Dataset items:
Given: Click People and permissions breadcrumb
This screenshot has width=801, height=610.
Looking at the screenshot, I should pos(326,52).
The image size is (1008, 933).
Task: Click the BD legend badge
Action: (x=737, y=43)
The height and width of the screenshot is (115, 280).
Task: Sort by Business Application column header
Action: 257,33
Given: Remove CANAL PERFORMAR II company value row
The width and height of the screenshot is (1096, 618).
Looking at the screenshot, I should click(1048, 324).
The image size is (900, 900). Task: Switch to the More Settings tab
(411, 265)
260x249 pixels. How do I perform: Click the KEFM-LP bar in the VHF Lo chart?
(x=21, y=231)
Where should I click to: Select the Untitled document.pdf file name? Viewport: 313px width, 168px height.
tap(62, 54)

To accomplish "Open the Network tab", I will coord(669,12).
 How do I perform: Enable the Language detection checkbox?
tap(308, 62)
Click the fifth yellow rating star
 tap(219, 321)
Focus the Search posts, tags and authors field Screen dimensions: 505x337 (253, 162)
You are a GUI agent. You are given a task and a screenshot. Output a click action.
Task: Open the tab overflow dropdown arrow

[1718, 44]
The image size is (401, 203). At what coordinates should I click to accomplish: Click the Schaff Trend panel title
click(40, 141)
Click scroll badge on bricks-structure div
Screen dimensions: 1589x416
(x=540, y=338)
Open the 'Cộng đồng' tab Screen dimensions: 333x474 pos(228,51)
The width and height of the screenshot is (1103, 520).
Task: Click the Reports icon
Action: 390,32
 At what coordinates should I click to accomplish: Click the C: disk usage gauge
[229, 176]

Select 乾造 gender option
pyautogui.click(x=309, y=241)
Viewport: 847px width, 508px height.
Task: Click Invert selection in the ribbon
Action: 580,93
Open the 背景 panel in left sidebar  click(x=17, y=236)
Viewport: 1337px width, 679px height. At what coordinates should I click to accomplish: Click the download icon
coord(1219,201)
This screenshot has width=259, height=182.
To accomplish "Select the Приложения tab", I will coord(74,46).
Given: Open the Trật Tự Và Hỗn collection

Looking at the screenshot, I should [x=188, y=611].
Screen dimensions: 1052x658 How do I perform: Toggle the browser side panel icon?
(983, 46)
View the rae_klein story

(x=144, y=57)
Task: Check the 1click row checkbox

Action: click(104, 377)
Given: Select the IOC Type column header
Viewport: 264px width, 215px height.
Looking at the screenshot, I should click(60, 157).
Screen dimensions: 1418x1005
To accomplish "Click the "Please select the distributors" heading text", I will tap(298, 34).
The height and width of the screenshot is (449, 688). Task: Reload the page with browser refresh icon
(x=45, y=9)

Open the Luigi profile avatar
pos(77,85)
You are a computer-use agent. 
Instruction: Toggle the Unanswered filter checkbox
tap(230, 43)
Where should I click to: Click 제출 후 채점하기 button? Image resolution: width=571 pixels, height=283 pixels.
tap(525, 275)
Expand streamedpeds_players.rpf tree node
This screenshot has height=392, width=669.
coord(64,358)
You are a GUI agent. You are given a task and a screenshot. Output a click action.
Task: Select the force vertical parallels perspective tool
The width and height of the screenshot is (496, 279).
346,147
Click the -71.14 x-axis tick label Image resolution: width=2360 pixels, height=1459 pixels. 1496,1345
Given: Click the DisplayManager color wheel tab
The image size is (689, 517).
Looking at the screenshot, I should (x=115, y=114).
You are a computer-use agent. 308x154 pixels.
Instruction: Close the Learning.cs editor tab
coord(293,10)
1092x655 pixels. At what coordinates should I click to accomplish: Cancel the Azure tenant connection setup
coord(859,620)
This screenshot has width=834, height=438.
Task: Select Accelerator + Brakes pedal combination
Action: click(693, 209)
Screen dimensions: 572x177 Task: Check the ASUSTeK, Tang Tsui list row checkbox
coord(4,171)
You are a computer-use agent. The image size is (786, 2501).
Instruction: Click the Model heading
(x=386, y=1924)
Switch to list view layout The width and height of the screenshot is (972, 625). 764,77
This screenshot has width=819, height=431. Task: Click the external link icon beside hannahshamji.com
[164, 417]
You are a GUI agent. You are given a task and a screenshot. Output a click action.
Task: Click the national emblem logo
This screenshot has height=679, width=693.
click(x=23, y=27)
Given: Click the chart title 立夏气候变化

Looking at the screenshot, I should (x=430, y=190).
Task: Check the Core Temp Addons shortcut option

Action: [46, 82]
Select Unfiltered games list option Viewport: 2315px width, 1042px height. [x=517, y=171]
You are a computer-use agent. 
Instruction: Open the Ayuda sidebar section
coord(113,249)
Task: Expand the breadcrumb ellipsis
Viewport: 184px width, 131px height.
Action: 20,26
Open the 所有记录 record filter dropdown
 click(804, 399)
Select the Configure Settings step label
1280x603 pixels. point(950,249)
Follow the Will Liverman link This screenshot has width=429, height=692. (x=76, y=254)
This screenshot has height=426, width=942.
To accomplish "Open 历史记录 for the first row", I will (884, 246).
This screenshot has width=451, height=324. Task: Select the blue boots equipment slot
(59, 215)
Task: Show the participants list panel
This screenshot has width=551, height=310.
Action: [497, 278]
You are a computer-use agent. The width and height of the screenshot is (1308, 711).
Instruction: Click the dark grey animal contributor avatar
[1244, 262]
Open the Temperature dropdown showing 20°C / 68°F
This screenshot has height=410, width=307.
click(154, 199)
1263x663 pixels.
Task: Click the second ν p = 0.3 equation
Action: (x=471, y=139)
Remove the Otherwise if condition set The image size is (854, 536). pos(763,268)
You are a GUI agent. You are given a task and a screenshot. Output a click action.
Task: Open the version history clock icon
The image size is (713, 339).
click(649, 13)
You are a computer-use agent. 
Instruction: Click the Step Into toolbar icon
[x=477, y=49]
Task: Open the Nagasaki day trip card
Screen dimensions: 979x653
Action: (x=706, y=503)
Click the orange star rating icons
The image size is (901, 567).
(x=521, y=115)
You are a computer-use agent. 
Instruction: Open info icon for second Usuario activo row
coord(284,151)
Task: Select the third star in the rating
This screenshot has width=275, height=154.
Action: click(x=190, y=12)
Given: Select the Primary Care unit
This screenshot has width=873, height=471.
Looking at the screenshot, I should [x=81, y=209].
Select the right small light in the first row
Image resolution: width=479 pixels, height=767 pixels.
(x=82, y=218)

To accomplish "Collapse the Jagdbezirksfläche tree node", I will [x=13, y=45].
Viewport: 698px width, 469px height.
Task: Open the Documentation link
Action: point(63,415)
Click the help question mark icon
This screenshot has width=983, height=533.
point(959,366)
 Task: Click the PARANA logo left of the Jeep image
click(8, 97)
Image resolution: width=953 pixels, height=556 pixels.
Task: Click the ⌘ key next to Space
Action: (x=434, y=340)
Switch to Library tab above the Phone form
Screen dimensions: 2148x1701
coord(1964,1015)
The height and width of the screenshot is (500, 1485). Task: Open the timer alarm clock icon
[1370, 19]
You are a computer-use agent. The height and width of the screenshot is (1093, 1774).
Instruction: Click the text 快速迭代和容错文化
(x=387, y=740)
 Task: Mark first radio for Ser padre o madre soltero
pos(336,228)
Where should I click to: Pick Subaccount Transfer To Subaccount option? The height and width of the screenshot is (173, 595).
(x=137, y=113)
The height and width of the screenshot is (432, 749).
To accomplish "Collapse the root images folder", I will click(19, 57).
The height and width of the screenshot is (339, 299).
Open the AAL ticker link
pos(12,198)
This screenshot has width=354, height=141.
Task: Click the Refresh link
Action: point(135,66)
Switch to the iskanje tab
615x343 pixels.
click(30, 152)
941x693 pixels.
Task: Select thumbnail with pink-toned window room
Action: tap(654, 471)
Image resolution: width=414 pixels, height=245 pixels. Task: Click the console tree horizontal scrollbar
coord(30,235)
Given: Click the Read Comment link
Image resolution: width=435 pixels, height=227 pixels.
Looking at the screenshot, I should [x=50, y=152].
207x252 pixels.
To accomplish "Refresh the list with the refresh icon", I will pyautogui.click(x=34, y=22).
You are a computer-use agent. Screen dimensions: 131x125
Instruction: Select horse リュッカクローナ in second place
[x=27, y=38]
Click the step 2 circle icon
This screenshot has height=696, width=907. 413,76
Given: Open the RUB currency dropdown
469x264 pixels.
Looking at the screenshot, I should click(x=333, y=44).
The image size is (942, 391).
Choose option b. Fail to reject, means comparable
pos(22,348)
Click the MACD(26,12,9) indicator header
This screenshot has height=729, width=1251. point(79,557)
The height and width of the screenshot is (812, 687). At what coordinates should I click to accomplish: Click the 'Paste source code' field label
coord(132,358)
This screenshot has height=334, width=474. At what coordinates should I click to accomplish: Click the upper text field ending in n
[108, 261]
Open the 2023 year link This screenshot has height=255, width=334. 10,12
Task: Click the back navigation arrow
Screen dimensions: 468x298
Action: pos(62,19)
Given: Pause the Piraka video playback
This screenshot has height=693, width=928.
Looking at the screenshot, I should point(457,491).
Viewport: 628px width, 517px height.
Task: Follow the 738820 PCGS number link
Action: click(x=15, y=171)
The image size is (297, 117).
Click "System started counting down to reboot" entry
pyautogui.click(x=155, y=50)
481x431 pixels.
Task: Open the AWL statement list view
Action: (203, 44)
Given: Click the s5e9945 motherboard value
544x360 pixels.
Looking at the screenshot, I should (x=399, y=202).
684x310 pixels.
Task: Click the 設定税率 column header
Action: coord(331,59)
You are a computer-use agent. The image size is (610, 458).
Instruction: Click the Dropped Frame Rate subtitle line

WHAT THE TASK REQUIRES
Copy the entries above word for word, from the line containing "Task: Check the 1click row checkbox" through the line containing "will tap(298, 34).", both included.

THE RESPONSE
Task: Check the 1click row checkbox

Action: click(104, 377)
Given: Select the IOC Type column header
Viewport: 264px width, 215px height.
Looking at the screenshot, I should click(60, 157).
Screen dimensions: 1418x1005
To accomplish "Click the "Please select the distributors" heading text", I will tap(298, 34).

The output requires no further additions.